I am mainly interested in neurodegenerative diseases, with a focus on Alzheimer’s disease. However, I am also interested in research that identifies ways to strengthen Africa’s neuroscience research.
Derivation of Human Induced Pluripotent Stem Cell Lines from African-resident Population for Neurodegenerative disease research
The recent development of human-induced pluripotent stem cell (iPSC)-derived brain cells has led to novel insights into neurodegenerative disease mechanisms and the identification of therapeutic avenues due to their ability to capture the genetic diversity of the patient’s population. iPSC cells can be generated from skin biopsies using reprogramming factors and induced into different brain cell types, including neurons and astrocytes.
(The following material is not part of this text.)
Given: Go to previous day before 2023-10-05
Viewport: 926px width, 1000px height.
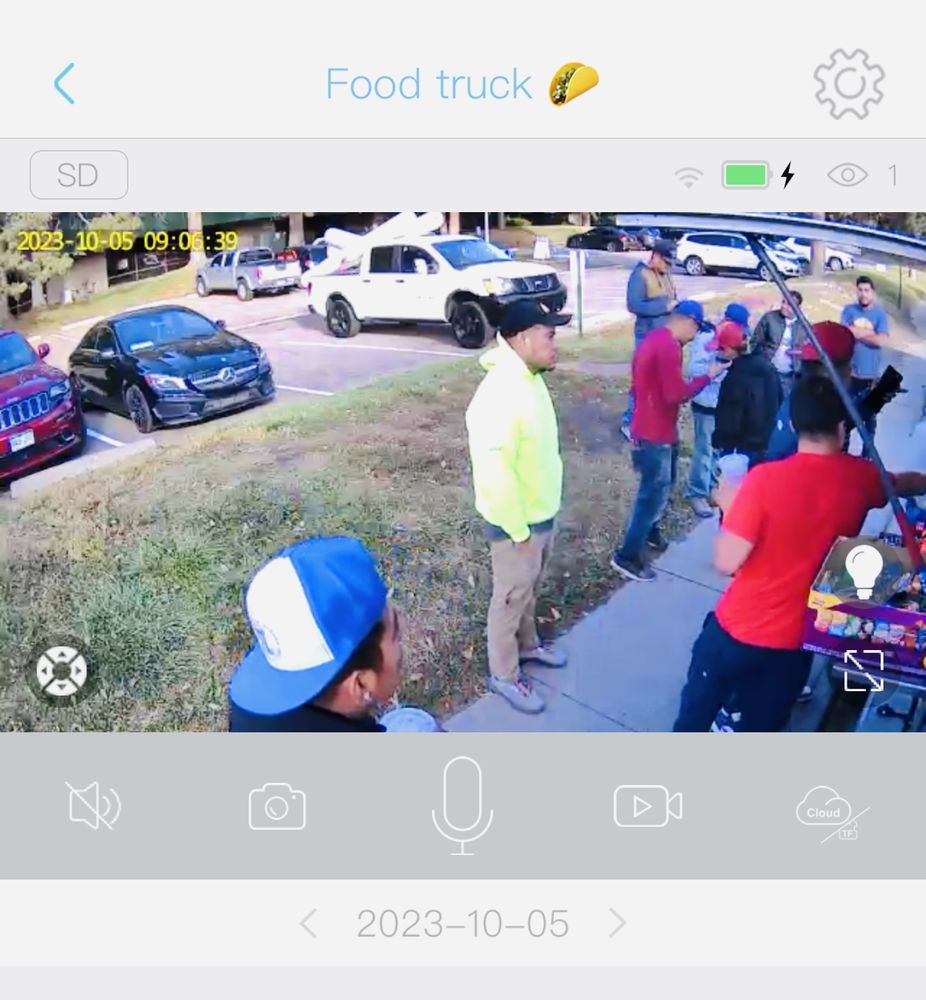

However, despite the significant progress achieved in the last decade in modelling diseases in the iPSC field, genetic diversity is not captured in the existing iPSC lines. Most iPSC lines are from the European Ancestry population. Few are available from African-Americans. None is available from the African-resident population, despite Africa’s genetic diversity. I am interested in developing a human cell biorepository of iPSC lines from African residents to facilitate cell and molecular investigations of neurologic diseases and contribute to research diversity in AD and related disorders.
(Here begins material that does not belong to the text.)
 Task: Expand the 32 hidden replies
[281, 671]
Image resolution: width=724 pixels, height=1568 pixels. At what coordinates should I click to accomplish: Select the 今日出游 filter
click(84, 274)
Mechanism of amyloid-beta toxicity in Alzheimer's disease
Developing a full understanding of the molecular mechanisms involved in Alzheimer’s disease (AD) is one of the most significant challenges of our time. AD, which is the most common cause of dementia and a public health priority. It is characterised by Amyloid-beta and Tau aggregation and deposition in the brain. Recent evidence has shown that amyloid-beta aggregation can result in assemblies that are toxic in cells and animal models. I am interested in fully understanding the mechanism of amyloid-beta toxicity.
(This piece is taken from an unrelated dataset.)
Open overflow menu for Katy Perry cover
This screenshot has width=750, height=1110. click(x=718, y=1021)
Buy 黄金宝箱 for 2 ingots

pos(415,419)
The function and aggregation of Tau in tauopathies
Tau protein is best known for its role in microtubule binding. However, my recent work and others showed that it has multiple functions in non-microtubular locations, such as the nucleus. In AD and many other neurodegenerative diseases, collectively called tauopathies, Tau aggregation and spreading has been linked with neurodegeneration. This is described as a gain of toxic function. Similarly, the loss of Tau’s normal function in brain cells has been suggested as the cause of Tau pathology in tauopathies. However, Tau’s normal role is far from being fully understood. I am interested in the mechanism of Tau aggregation and toxicity, as well as developing a full understanding of the normal roles of Tau in the nucleus. My work will eventually contribute to elucidating the contribution of “gain of toxic function” or “loss of function” mechanisms in tauopathies.
African Neuroscience on a global stage
Africa has the world’s largest genetic diversity, which is critical for understanding human health. Yet, Africans are underrepresented in genetic studies. Africa’s research capacity is also weak, partly due to low funding and inadequate research infrastructure. For example, even though neurological disorders are significantly high in Africa, the overwhelming majority of neuroscience research is carried out in the Global North. I am interested in gaining accurate and in-depth information on African Neuroscience research. The data generated will help provide ideas on how African research can be strengthened.